Ci furono dei giornalisti che andarono controcorrente?
Pochissimi. Giorgio Bocca, che poi era un giustizialista forsennato, disse che non credeva in quella storia. E poi Enzo Biagi e Indro Montanelli. Tre grandi firme, sì. Che però non riuscirono a orientare i giornali. Tutti colpevolisti. Senza eccezioni.

Come si arriva a capire che era una bufala?
Senza voler essere narcisi, si capisce grazie a un lavoro che fa Radio Radicale e soltanto Radio Radicale. Contro Tortora c’erano le accuse di una ventina di pentiti. I quali erano coinvolti anche in altri processi. Noi - soprattutto nella pausa tra il primo grado e l’appello - seguimmo tutti i processi in cui questi pentiti erano coinvolti. Facemmo un riscontro delle cose che dicevano e ne trovammo molte che non tornavano, che erano contraddittorie.

Perché da cronista giudiziario andasti controcorrente?
Era la linea di Radio Radicale. Appena arrestato, un gruppetto di radicali napoletani decisero che Tortora era innocente. Ma non fu questo l’atteggiamento di Marco Pannella e del partito. I radicali all’inizio sospesero il giudizio. Ma quando divenne chiaro il modo approssimativo in cui venivano condotte le indagini, si schierarono. Pannella diceva: «Non so se Tortora è colpevole. Quello che so è che sono colpevoli i magistrati».

Erano tutti d’accordo su questo punto?
In realtà, ci fu un dibattito tra Pannella e Sciascia. Sciascia insisteva sull’innocenza di Tortora, pensava che quello doveva essere il centro della campagna radicale. Pannella invece sottolineava il tema della malagiustizia, puntava sulla colpevolezza dei giudici.

Quando il castello accusatorio crolla, ci furono autocritiche?
Per quel processo non si è mai scusato nessuno.

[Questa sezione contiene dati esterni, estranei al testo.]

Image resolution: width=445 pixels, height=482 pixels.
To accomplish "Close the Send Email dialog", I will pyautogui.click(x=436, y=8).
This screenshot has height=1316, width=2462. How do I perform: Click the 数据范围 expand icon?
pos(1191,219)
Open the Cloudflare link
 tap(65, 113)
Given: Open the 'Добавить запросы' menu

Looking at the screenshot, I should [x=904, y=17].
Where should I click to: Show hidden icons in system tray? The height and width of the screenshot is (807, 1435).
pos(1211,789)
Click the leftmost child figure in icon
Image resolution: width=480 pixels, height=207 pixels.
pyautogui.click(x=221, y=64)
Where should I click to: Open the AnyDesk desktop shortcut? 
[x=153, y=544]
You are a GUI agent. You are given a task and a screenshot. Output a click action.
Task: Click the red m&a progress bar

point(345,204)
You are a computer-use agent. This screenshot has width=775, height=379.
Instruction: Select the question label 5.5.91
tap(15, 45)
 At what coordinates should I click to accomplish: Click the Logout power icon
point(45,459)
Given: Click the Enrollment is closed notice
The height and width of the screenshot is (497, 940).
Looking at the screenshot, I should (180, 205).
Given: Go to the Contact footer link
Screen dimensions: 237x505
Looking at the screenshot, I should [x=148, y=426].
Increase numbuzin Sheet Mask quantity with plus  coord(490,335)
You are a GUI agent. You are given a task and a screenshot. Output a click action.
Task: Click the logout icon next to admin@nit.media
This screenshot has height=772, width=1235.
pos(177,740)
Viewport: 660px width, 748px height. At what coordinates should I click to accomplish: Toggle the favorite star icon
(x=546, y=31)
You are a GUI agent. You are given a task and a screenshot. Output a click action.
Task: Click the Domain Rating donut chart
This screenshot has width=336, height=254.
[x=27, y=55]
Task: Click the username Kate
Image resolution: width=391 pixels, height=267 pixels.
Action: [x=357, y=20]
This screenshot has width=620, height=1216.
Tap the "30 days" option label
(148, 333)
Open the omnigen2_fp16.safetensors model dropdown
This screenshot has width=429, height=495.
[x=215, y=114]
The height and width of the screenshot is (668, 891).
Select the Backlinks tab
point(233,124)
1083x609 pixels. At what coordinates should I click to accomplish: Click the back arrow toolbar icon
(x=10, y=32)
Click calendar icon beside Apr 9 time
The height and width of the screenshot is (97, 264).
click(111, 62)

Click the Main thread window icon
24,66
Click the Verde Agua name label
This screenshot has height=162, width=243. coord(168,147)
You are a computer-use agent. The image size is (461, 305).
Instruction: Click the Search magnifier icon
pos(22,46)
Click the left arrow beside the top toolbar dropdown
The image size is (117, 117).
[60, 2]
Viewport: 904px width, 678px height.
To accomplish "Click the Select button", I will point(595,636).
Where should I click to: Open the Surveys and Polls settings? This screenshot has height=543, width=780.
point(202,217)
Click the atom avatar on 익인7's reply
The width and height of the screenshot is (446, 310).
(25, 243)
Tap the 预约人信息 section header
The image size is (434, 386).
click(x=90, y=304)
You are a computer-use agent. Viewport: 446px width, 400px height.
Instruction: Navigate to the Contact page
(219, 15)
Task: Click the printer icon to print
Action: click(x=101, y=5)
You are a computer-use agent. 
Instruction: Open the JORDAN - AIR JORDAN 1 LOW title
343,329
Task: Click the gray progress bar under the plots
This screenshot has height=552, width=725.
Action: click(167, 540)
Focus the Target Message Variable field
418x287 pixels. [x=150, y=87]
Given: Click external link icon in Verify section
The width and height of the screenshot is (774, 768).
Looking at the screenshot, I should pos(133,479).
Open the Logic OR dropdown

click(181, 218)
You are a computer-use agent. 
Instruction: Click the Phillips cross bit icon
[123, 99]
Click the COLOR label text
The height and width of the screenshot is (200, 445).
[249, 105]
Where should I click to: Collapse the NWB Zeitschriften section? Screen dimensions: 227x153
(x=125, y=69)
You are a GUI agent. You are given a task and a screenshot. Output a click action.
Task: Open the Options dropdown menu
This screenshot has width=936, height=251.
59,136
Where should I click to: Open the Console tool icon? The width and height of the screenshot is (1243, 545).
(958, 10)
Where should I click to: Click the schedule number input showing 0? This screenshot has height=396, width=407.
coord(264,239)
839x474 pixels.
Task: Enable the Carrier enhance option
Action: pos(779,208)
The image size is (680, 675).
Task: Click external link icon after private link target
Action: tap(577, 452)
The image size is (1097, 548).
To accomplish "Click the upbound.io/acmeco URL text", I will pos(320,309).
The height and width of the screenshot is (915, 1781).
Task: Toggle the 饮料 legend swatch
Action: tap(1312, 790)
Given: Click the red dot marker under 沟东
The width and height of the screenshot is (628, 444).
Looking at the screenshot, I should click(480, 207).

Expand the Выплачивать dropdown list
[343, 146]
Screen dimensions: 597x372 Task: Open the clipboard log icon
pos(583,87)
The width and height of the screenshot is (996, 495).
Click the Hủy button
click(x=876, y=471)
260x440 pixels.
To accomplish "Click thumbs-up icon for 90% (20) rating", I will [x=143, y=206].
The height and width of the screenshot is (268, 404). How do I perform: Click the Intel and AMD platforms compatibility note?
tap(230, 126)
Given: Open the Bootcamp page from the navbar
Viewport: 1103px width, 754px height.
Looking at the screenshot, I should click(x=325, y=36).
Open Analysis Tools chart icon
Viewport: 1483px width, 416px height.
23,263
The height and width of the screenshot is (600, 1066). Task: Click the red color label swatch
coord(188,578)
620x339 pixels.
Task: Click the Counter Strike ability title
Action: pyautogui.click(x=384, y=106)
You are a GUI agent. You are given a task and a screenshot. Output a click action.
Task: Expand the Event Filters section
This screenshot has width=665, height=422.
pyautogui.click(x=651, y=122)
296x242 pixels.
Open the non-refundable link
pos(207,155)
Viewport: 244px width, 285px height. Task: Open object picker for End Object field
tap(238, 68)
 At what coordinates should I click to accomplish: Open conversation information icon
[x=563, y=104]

Non ci fu nessuna autocritica. Anzi, i pm vennero promossi a ruoli di primo piano: uno al Csm, l’altro alla direzione nazionale antimafia. Nemmeno i giornali chiesero scusa? Vittorio Feltri, che allora era inviato del Corriere della Sera, in appello sostenne l’innocenza di Tortora. Ma nessun giornale scrisse: “Scusate, ci siamo sbagliati”.

Nemmeno a sinistra?
Men che meno. I giornali di sinistra erano i più accanitamente colpevolisti. Però c’è un fatto curioso.

Quale?
A Paese Sera c’era una caporedattrice decisamente colpevolista: Quando lei non poteva seguire le udienze, mandavano un ragazzotto senza contratto. Notai i suoi pezzi perché erano sempre precisi, non concedevano nulla al colpevolismo d’accatto. E sa chi era?

No.
Beppe D’Avanzo.

Ma dai.
Giuro. Aveva il coraggio di litigare con la sua caporedattrice. Non era per niente conformista. Uno dei pochi.